October 5th, 2011 was a day for celebration as the High Court handed down a superbly reasoned, coherent judgment in Re Halliburton Energy Services Inc [2011] EWHC 2508 (Pat) concerning the patentability of computer-implemented inventions in the UK. The judgement concerns the exclusions most commonly encountered under UK practice; namely, that computer-implemented inventions are "a mental act", "a mathematical method" or a "computer program" as such.

Halliburton's application (GB2443124A) related to the design and simulation of roller cone drill bits. The claims contained steps of: initially designing a drill bit, simulating drilling portions with the initial drill bit design, modifying the drill big design, simulating drilling portions with the modified drill bit design and comparing the results of the simulations. The claims were rejected by the UK IPO as falling within all of the above exclusions.

On appeal, Jude Birss considered the scope of the exclusions and handed down a judgement that preserves consistency with the current main UK judgement on patentability of computer-implemented, namely Aerotel, while apparently restoring harmony with EPO practice on patentability of computer-implemented inventions.
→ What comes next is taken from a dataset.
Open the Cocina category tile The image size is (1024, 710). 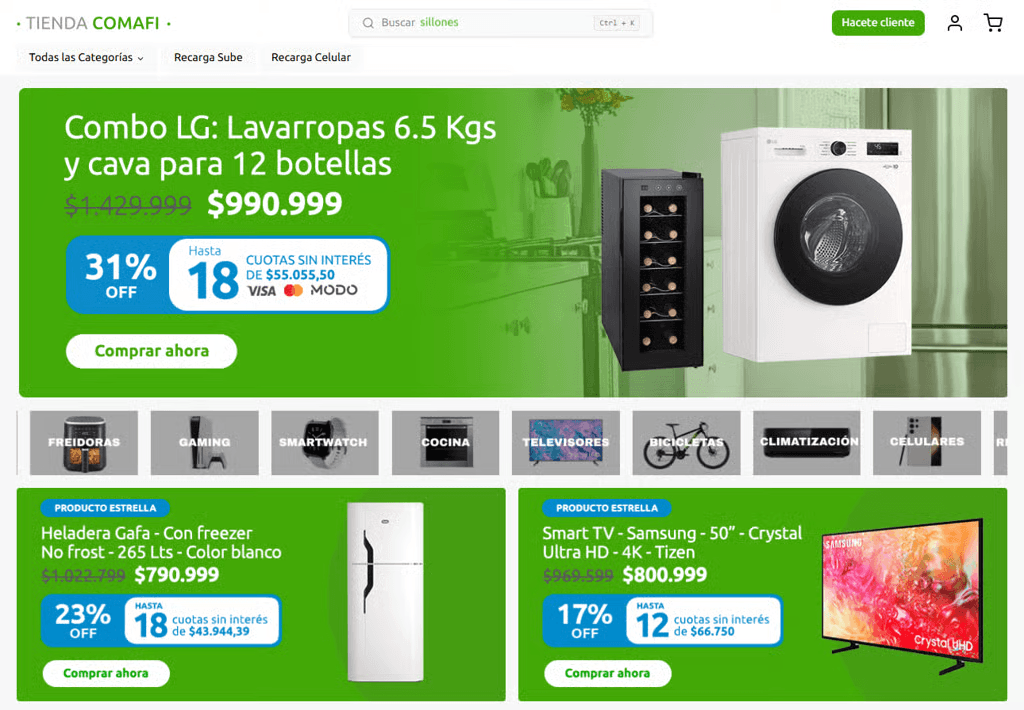tap(445, 442)
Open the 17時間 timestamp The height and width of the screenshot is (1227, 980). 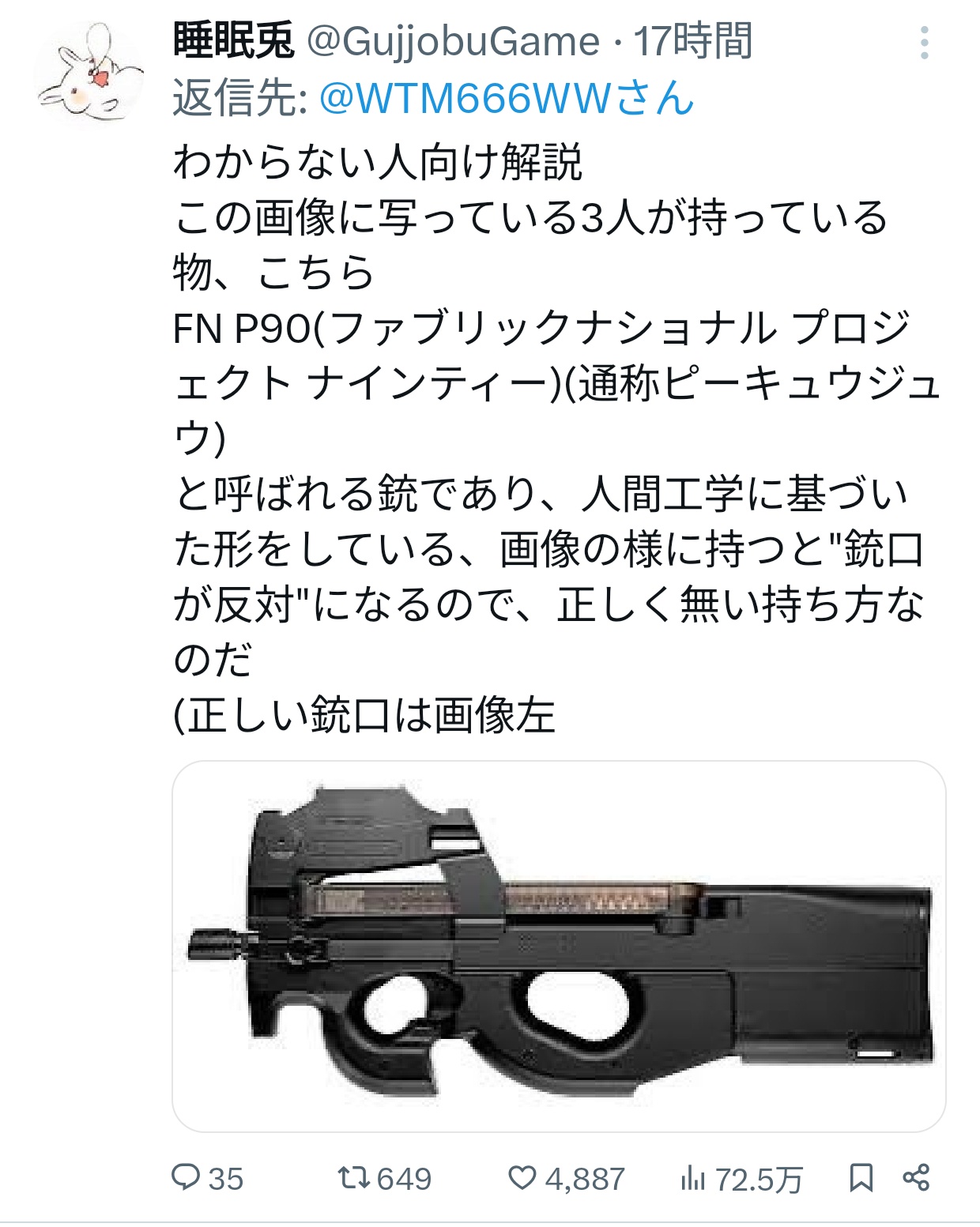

In relation to the "mental act" exclusion, the judge indicated that "the balance of authority in England is in favour of [a] narrow appraoch to the mental act exclusion". Judge Birss indicated that "[if] the claim cannot be performed by purely mental means, the exclusion is irrelevant." The purpose of the "mental act" exclusion "is to make sure that patent claims cannot be performed by purely m ental means and that is all. The exclusions will not apply if there appropriate non-mental limitations in the claims".

In considering the scope of the computer program exclusion, the judge considered whether the invention was "more than a computer program as such? The answer is plainly yes. It is a method of designing a drill bit. Such methods are not excluded from patentability and the contribution does not fall solely within the excluded territory. Drill bit design is not a business method, nor a scheme for playing a game nor (as I have held) is this claim a scheme for performing a mental act". We note with interest, and pleasure, the judge's emphasis on "solely".

The scope of the mathematical method exclusion was considered and the UKIPO's objection to grant of a patent on that basis was firmly rejected on the grounds "the data on which the mathematics is performed has been specified in the claim in such a way as to represent something concrete (a drill bit design etc.)"

The final cross-check under UK law is to ensure that the invention is technical. The judge's views on whether or not the invention is technical in nature are highly relevant to achieving harmony witth the EPO's position. The judge indicated that this invention is a better way of designing a drill bit with a greater ability to cut rock and the detailed way in which this method works – the use of finite element analysis – is also highly technical.

We suspect that much will be made of the judge's comments on the technical nature of the invention. The approach of the judge on this point is consistent with the EPO's approach to assessing inventive step.

We believe that the UK patent office will be required to issue revised examination guidelines relating to the exclusions in light of this judgement.

In summary, this judgement should assist in gaining protection in the UK for computer-implemented inventions which solve a technical problem, particularly where any data processed by the invention relates to a real-world entity. We do not expect this judgement to make any change to the patentability of business methods.